* Work order:
Two lines mark the range in the entries below: the one holding "eXp Luxury (161, 2090)" and the one holding "Antioch (152, 1455)". Set down those two and all lines between them, exactly.

* Stored items:
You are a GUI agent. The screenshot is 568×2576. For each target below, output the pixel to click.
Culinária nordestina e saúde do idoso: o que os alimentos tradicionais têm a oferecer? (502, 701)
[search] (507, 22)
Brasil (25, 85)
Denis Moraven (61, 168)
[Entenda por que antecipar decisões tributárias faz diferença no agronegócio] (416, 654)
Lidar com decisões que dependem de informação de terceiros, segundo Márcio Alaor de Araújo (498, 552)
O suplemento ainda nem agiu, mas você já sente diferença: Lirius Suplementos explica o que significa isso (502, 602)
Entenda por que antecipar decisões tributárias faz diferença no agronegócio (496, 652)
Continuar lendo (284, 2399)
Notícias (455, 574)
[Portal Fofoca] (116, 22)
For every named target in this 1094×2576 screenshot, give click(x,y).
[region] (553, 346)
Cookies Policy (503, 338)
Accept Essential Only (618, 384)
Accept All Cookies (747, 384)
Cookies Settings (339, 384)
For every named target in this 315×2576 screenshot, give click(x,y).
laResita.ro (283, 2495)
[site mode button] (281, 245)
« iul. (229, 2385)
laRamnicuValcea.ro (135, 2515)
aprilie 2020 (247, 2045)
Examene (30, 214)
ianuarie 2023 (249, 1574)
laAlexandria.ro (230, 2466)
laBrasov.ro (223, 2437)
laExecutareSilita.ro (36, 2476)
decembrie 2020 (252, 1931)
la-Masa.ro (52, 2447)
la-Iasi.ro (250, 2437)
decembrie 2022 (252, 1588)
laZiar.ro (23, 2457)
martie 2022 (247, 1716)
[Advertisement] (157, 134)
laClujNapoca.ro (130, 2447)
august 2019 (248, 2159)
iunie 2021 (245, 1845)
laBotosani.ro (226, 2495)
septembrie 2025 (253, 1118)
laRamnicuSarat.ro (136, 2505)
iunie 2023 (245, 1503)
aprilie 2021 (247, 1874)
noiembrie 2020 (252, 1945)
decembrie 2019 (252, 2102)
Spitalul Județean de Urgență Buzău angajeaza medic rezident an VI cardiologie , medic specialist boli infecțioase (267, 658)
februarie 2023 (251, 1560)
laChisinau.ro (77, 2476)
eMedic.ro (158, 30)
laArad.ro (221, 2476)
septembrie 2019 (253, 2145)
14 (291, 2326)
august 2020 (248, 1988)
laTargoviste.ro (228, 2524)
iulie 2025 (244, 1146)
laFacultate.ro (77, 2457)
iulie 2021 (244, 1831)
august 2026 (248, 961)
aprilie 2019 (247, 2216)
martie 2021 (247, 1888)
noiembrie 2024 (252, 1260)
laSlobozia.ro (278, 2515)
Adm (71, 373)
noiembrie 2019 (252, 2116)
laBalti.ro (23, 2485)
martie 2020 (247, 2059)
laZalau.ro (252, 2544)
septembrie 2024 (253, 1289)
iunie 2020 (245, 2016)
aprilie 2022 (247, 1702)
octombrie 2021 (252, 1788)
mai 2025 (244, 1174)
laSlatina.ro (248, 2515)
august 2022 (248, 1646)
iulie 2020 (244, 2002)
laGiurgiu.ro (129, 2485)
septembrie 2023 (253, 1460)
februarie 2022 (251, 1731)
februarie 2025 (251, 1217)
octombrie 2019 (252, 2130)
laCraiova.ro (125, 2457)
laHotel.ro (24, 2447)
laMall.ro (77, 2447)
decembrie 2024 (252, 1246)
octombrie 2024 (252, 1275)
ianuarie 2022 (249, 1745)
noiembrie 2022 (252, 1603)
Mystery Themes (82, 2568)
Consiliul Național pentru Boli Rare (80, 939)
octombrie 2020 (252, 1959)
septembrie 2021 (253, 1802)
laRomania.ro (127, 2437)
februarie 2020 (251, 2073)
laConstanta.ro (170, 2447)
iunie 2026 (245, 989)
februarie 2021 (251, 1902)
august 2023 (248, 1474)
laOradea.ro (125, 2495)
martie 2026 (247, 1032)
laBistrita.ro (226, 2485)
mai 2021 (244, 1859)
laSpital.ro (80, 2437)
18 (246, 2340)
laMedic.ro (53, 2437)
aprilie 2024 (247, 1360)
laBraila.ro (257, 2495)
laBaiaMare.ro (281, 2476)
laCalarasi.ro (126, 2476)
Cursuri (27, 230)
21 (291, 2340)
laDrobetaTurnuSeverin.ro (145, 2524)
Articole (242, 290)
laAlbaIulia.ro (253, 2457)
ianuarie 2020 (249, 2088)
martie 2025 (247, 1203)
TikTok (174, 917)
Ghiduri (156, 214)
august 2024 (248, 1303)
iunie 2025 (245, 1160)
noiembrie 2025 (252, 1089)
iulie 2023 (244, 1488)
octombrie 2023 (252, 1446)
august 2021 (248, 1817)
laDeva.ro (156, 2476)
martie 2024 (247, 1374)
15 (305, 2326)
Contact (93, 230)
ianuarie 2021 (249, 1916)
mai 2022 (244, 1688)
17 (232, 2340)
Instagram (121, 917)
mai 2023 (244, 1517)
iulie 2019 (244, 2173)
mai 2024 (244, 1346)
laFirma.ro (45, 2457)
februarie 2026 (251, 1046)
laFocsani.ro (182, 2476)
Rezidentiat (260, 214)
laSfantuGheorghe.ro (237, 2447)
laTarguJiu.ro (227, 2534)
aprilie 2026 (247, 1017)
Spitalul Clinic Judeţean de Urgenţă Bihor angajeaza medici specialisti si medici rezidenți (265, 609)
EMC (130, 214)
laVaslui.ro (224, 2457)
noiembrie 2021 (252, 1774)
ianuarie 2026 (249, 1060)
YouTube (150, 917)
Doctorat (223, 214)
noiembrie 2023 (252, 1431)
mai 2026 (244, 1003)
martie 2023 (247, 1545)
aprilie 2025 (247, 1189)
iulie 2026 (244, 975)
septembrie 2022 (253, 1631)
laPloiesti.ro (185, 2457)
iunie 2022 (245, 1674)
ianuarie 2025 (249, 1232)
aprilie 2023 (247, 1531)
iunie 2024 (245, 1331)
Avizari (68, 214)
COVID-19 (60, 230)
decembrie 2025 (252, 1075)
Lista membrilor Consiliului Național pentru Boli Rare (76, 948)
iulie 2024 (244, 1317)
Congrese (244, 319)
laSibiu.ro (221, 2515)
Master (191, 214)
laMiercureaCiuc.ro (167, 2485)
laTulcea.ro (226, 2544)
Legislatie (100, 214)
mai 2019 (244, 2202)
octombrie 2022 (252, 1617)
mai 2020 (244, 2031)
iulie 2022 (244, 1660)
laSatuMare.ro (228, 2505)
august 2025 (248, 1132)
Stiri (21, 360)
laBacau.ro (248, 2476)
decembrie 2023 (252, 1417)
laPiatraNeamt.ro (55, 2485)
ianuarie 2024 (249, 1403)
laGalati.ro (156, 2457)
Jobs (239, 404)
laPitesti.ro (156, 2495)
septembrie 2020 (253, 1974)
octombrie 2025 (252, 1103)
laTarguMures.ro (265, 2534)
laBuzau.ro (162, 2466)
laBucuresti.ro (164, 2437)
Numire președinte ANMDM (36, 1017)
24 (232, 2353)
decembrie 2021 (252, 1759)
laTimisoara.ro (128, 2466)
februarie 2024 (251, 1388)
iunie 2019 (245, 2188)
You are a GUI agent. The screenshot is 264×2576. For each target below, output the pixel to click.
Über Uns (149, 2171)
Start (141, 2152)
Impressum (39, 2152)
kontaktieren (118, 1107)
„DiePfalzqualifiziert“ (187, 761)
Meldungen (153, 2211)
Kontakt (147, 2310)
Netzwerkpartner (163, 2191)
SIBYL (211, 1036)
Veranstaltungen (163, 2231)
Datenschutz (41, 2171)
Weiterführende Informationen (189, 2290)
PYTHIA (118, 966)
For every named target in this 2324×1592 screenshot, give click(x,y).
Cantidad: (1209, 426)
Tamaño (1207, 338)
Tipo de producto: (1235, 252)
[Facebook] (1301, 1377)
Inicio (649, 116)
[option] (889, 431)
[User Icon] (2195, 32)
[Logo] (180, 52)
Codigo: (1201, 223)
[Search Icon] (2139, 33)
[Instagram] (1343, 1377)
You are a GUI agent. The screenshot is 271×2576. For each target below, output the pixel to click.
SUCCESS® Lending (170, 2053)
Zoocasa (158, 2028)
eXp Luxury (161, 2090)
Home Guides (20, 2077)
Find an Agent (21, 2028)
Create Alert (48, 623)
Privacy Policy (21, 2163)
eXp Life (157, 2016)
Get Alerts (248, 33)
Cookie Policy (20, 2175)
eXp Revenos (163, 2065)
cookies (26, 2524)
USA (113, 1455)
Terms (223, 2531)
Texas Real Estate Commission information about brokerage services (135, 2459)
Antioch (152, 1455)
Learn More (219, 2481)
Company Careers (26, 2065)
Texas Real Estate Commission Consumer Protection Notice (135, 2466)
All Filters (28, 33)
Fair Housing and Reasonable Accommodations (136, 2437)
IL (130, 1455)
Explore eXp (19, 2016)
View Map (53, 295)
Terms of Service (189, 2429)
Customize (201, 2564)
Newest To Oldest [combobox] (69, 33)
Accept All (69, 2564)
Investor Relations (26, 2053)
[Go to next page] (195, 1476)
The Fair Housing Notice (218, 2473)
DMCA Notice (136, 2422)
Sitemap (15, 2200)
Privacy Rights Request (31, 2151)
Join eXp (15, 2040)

* Task output:
eXp Luxury (161, 2090)
Home Guides (20, 2077)
Find an Agent (21, 2028)
Create Alert (48, 623)
Privacy Policy (21, 2163)
eXp Life (157, 2016)
Get Alerts (248, 33)
Cookie Policy (20, 2175)
eXp Revenos (163, 2065)
cookies (26, 2524)
USA (113, 1455)
Terms (223, 2531)
Texas Real Estate Commission information about brokerage services (135, 2459)
Antioch (152, 1455)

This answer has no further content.